- What you need to do
The response must be the exact lines from the one that contains "Instruction: Open the Giá" through the end of the material, with no pictures and no additional lines.
╔══
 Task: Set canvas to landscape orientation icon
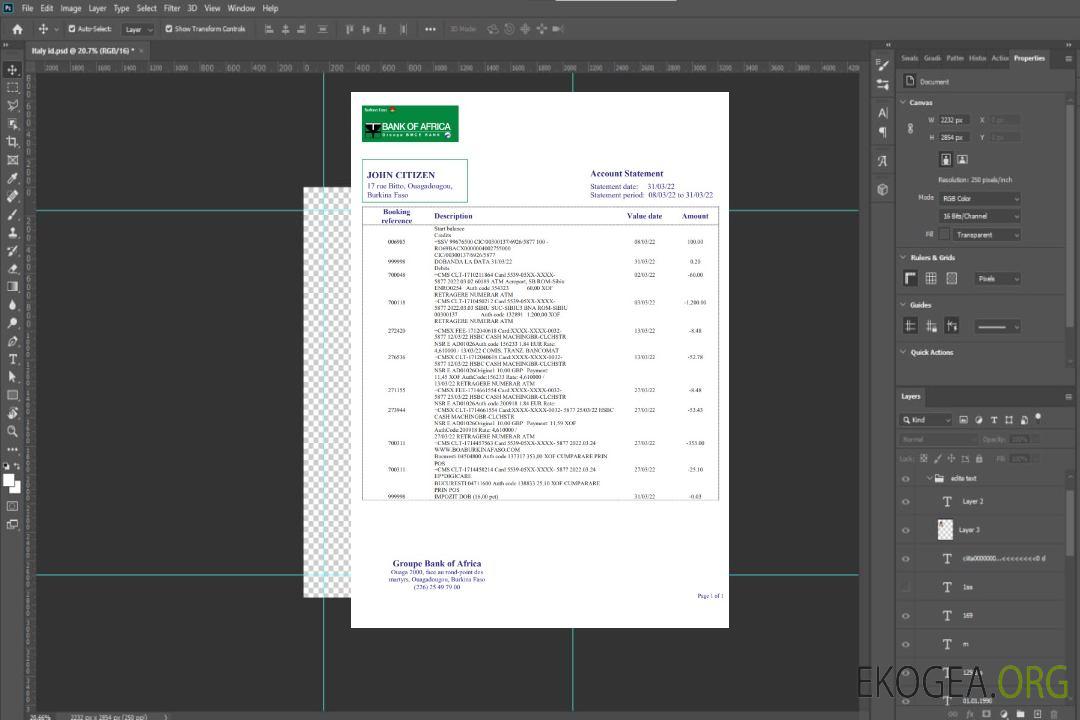pyautogui.click(x=962, y=159)
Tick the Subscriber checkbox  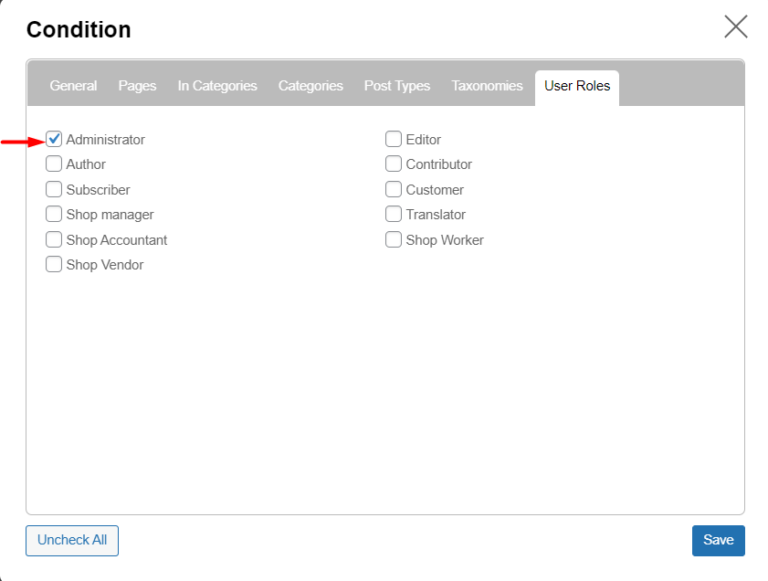(x=54, y=189)
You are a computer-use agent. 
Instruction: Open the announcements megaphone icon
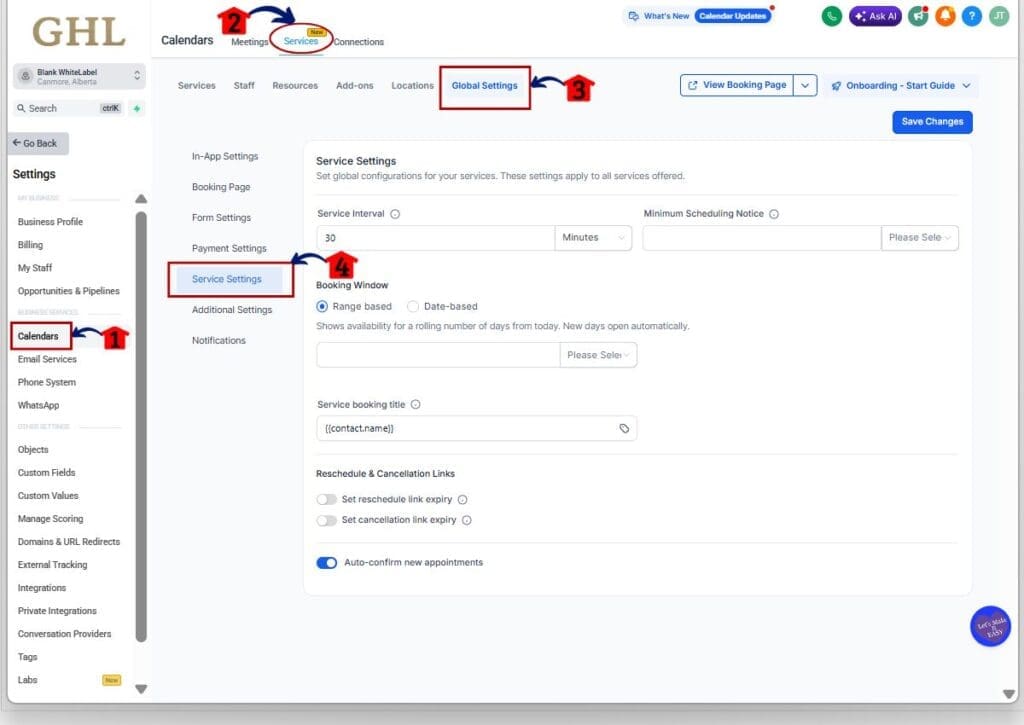coord(917,16)
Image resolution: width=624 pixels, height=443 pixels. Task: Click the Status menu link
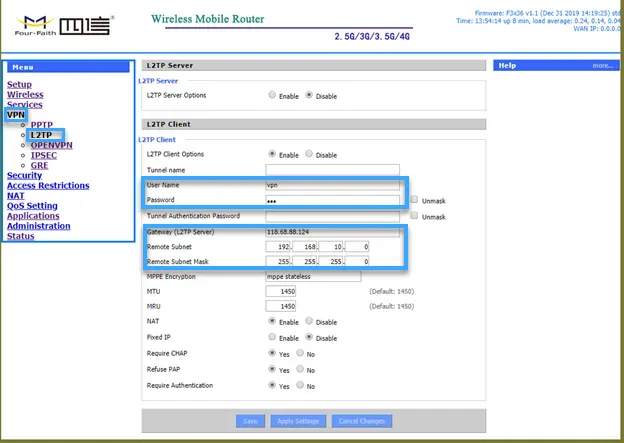click(20, 236)
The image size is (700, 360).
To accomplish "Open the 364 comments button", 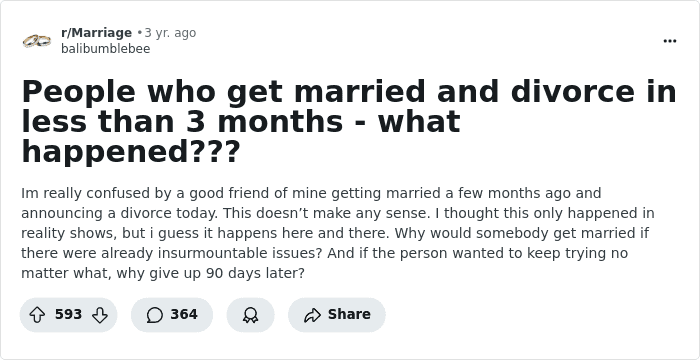I will pos(172,315).
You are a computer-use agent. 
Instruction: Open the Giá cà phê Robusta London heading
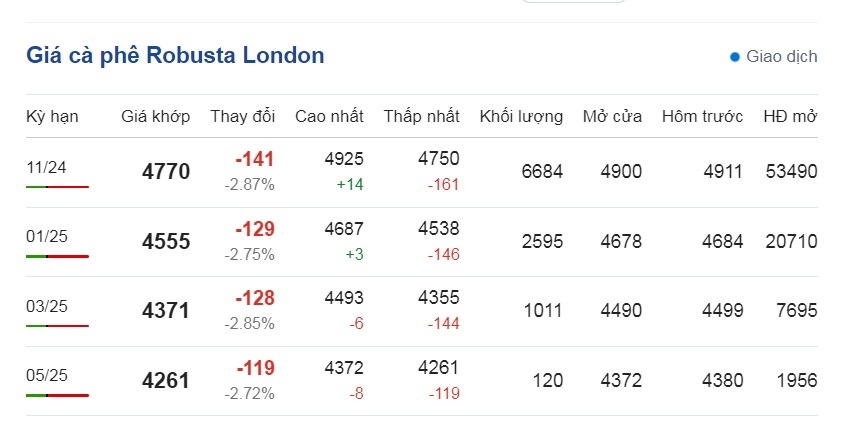(175, 55)
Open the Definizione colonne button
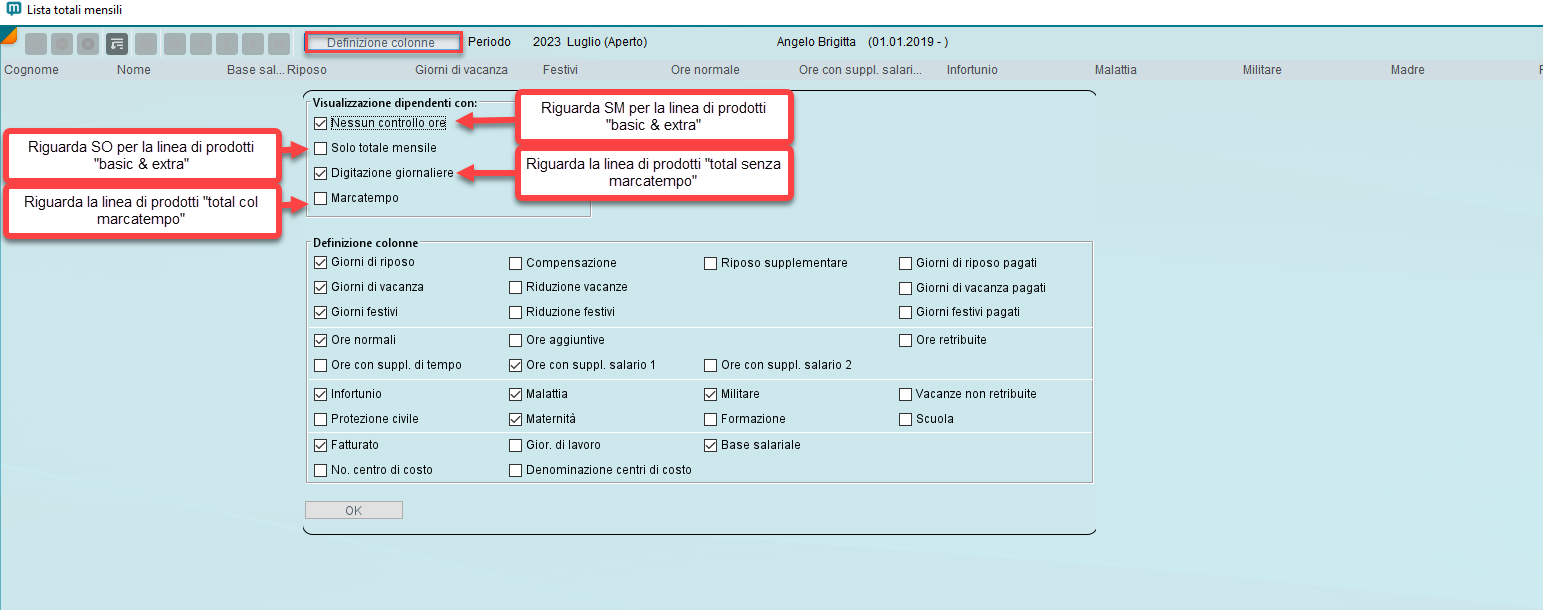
╚══
- Result
Instruction: Open the Giá cà phê Robusta London heading
(175, 55)
Open the Definizione colonne button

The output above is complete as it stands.